Бин Ладена хватило ненадолго. Не успела улечься пыль, как
политика вернулась к своим баранам. Главного из них зовут “дефицит”. Страна, говорят нам, задолжала столько, что теперь она стоит на краю обрыва. Может, так и есть, но я все равно не слишком переживаю, потому что уже слышал такое – в эпоху Рейгана. Однако в один прекрасный день – уже при Клинтоне – дефицит исчез. Более того, у Вашингтона появилась прибыль, и страна вновь заняла привычное место на краю пропасти, потому что не могла поделить избыток. Вот тогда-то во мне и зародилось сомнение. Американская экономика – такая большая и непонятная, что “президент кричит в трубку, не замечая, что телефонный провод обрезан” (Тоффлер). С тех пор я перестал верить, что Рейган казну разорил, а Клинтон ее наполнил. Деньги подобны деревьям. Они лучше знают, как им расти, если их не истреблять под корень, как это любили делать коммунисты.
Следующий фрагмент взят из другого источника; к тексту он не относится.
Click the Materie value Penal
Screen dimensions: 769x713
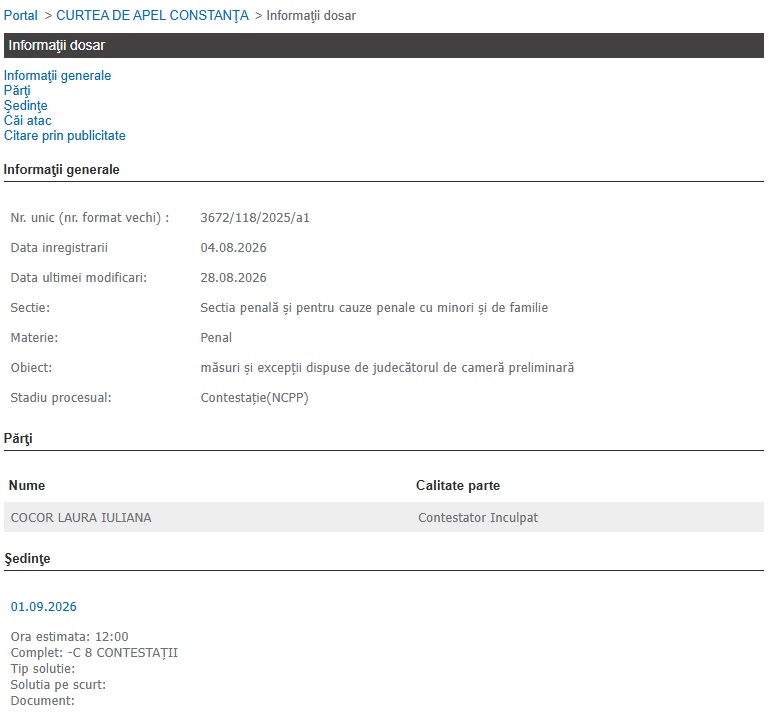coord(216,337)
Конечно, финансовый фатализм – слабое утешение для отдельного, особенно безработного человека, но государству легче. У него всегда есть выход, и даже я знаю – какой. Чтобы рассчитаться с долгами, надо поднять налоги, лучше всего – на бензин, который в Америке и сегодня в полтора раза дешевле, чем в соседней и тоже огромной Канаде. Чем дороже бензин, тем меньше машины, тем чище воздух, тем больше надежд найти альтернативу нефти и избавить от ее проклятия – тех, у кого нефти нет, но, особенно, тех, у кого она есть.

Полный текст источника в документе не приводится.